▶ _WHAT TO WORK ON_: Return the listing below character for character.

▶ _EXERCISE MATERIALS_:
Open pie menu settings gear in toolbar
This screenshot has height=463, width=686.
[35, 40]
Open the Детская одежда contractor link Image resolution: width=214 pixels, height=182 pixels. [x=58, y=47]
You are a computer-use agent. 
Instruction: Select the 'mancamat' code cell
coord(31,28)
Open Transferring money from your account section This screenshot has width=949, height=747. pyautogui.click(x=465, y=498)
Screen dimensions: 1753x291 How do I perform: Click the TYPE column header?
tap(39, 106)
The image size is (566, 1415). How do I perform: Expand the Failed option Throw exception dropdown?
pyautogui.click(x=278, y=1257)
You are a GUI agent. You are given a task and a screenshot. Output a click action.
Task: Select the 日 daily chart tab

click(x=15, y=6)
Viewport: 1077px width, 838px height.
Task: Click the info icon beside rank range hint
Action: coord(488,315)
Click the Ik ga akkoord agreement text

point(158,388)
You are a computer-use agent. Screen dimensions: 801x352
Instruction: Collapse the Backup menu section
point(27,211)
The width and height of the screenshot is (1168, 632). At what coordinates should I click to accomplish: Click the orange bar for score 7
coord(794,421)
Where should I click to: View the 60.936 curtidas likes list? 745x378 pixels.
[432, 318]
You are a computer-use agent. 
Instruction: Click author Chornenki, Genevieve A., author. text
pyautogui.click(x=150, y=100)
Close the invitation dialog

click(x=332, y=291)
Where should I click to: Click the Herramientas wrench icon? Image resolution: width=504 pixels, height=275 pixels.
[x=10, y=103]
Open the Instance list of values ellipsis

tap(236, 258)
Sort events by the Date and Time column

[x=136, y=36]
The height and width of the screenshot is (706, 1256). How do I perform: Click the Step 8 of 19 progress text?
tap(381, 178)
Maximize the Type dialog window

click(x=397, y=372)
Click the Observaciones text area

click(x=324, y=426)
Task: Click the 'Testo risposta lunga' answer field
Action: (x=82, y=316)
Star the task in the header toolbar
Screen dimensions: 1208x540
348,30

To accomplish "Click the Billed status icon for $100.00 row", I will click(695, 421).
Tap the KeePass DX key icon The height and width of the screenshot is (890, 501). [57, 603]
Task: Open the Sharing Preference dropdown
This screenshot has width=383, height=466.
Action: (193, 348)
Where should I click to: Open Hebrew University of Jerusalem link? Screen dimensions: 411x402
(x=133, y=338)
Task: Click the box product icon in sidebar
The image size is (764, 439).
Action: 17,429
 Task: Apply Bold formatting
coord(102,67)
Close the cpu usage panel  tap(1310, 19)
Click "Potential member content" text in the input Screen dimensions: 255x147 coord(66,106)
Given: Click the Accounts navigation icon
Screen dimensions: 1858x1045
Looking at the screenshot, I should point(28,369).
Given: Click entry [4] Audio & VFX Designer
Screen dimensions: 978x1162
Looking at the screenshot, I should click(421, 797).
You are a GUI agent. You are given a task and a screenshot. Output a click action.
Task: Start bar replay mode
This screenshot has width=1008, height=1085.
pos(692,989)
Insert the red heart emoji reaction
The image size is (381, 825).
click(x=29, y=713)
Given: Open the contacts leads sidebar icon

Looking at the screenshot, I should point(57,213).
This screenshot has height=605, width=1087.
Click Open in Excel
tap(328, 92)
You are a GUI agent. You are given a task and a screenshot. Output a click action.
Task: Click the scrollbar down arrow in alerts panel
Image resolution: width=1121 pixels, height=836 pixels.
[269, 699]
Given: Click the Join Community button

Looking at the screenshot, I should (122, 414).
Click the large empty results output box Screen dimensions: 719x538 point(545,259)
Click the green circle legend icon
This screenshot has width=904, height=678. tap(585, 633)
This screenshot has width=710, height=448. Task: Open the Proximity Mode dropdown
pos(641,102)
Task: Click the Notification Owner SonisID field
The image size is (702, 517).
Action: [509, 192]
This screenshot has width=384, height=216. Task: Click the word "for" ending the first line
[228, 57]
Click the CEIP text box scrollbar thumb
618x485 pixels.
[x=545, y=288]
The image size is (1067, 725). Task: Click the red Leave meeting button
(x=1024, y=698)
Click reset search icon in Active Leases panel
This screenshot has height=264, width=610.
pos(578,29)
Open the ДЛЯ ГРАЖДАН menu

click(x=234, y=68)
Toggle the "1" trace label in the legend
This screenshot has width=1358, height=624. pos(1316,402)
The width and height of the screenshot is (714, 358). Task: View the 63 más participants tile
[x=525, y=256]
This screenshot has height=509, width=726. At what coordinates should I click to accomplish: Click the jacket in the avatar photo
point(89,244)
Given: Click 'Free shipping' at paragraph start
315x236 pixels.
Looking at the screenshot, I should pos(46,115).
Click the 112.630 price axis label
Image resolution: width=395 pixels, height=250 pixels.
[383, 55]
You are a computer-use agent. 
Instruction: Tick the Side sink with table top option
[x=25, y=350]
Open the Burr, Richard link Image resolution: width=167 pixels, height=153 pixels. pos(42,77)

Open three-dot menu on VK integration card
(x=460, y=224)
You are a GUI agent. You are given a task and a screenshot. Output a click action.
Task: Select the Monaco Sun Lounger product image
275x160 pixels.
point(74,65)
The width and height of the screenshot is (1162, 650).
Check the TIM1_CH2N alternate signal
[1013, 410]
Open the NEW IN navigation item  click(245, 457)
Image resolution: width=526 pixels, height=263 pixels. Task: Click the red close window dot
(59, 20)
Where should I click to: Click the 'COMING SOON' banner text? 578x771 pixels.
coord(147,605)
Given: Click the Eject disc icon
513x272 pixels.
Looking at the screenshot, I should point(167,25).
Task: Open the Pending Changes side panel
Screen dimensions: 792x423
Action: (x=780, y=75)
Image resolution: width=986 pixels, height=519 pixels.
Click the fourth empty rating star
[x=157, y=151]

▶ _RESULT FOR THIS EXERCISE_:
Open pie menu settings gear in toolbar
This screenshot has height=463, width=686.
[35, 40]
Open the Детская одежда contractor link Image resolution: width=214 pixels, height=182 pixels. [x=58, y=47]
You are a computer-use agent. 
Instruction: Select the 'mancamat' code cell
coord(31,28)
Open Transferring money from your account section This screenshot has width=949, height=747. pyautogui.click(x=465, y=498)
Screen dimensions: 1753x291 How do I perform: Click the TYPE column header?
tap(39, 106)
The image size is (566, 1415). How do I perform: Expand the Failed option Throw exception dropdown?
pyautogui.click(x=278, y=1257)
You are a GUI agent. You are given a task and a screenshot. Output a click action.
Task: Select the 日 daily chart tab

click(x=15, y=6)
Viewport: 1077px width, 838px height.
Task: Click the info icon beside rank range hint
Action: coord(488,315)
Click the Ik ga akkoord agreement text

point(158,388)
You are a computer-use agent. Screen dimensions: 801x352
Instruction: Collapse the Backup menu section
point(27,211)
The width and height of the screenshot is (1168, 632). At what coordinates should I click to accomplish: Click the orange bar for score 7
coord(794,421)
Where should I click to: View the 60.936 curtidas likes list? 745x378 pixels.
[432, 318]
You are a computer-use agent. 
Instruction: Click author Chornenki, Genevieve A., author. text
pyautogui.click(x=150, y=100)
Close the invitation dialog

click(x=332, y=291)
Where should I click to: Click the Herramientas wrench icon? Image resolution: width=504 pixels, height=275 pixels.
[x=10, y=103]
Open the Instance list of values ellipsis

tap(236, 258)
Sort events by the Date and Time column

[x=136, y=36]
The height and width of the screenshot is (706, 1256). How do I perform: Click the Step 8 of 19 progress text?
tap(381, 178)
Maximize the Type dialog window

click(x=397, y=372)
Click the Observaciones text area

click(x=324, y=426)
Task: Click the 'Testo risposta lunga' answer field
Action: (x=82, y=316)
Star the task in the header toolbar
Screen dimensions: 1208x540
348,30

To accomplish "Click the Billed status icon for $100.00 row", I will click(695, 421).
Tap the KeePass DX key icon The height and width of the screenshot is (890, 501). [57, 603]
Task: Open the Sharing Preference dropdown
This screenshot has width=383, height=466.
Action: (193, 348)
Where should I click to: Open Hebrew University of Jerusalem link? Screen dimensions: 411x402
(x=133, y=338)
Task: Click the box product icon in sidebar
The image size is (764, 439).
Action: 17,429
 Task: Apply Bold formatting
coord(102,67)
Close the cpu usage panel  tap(1310, 19)
Click "Potential member content" text in the input Screen dimensions: 255x147 coord(66,106)
Given: Click the Accounts navigation icon
Screen dimensions: 1858x1045
Looking at the screenshot, I should point(28,369).
Given: Click entry [4] Audio & VFX Designer
Screen dimensions: 978x1162
Looking at the screenshot, I should click(421, 797).
You are a GUI agent. You are given a task and a screenshot. Output a click action.
Task: Start bar replay mode
This screenshot has width=1008, height=1085.
pos(692,989)
Insert the red heart emoji reaction
The image size is (381, 825).
click(x=29, y=713)
Given: Open the contacts leads sidebar icon

Looking at the screenshot, I should point(57,213).
This screenshot has height=605, width=1087.
Click Open in Excel
tap(328, 92)
You are a GUI agent. You are given a task and a screenshot. Output a click action.
Task: Click the scrollbar down arrow in alerts panel
Image resolution: width=1121 pixels, height=836 pixels.
[269, 699]
Given: Click the Join Community button

Looking at the screenshot, I should (122, 414).
Click the large empty results output box Screen dimensions: 719x538 point(545,259)
Click the green circle legend icon
This screenshot has width=904, height=678. tap(585, 633)
This screenshot has width=710, height=448. Task: Open the Proximity Mode dropdown
pos(641,102)
Task: Click the Notification Owner SonisID field
The image size is (702, 517).
Action: [509, 192]
This screenshot has width=384, height=216. Task: Click the word "for" ending the first line
[228, 57]
Click the CEIP text box scrollbar thumb
618x485 pixels.
[x=545, y=288]
The image size is (1067, 725). Task: Click the red Leave meeting button
(x=1024, y=698)
Click reset search icon in Active Leases panel
This screenshot has height=264, width=610.
pos(578,29)
Open the ДЛЯ ГРАЖДАН menu

click(x=234, y=68)
Toggle the "1" trace label in the legend
This screenshot has width=1358, height=624. pos(1316,402)
The width and height of the screenshot is (714, 358). Task: View the 63 más participants tile
[x=525, y=256]
This screenshot has height=509, width=726. At what coordinates should I click to accomplish: Click the jacket in the avatar photo
point(89,244)
Given: Click 'Free shipping' at paragraph start
315x236 pixels.
Looking at the screenshot, I should pos(46,115).
Click the 112.630 price axis label
Image resolution: width=395 pixels, height=250 pixels.
[383, 55]
You are a computer-use agent. 
Instruction: Tick the Side sink with table top option
[x=25, y=350]
Open the Burr, Richard link Image resolution: width=167 pixels, height=153 pixels. pos(42,77)

Open three-dot menu on VK integration card
(x=460, y=224)
You are a GUI agent. You are given a task and a screenshot. Output a click action.
Task: Select the Monaco Sun Lounger product image
275x160 pixels.
point(74,65)
The width and height of the screenshot is (1162, 650).
Check the TIM1_CH2N alternate signal
[1013, 410]
Open the NEW IN navigation item  click(245, 457)
Image resolution: width=526 pixels, height=263 pixels. Task: Click the red close window dot
(59, 20)
Where should I click to: Click the 'COMING SOON' banner text? 578x771 pixels.
coord(147,605)
Given: Click the Eject disc icon
513x272 pixels.
Looking at the screenshot, I should point(167,25).
Task: Open the Pending Changes side panel
Screen dimensions: 792x423
Action: (x=780, y=75)
Image resolution: width=986 pixels, height=519 pixels.
Click the fourth empty rating star
[x=157, y=151]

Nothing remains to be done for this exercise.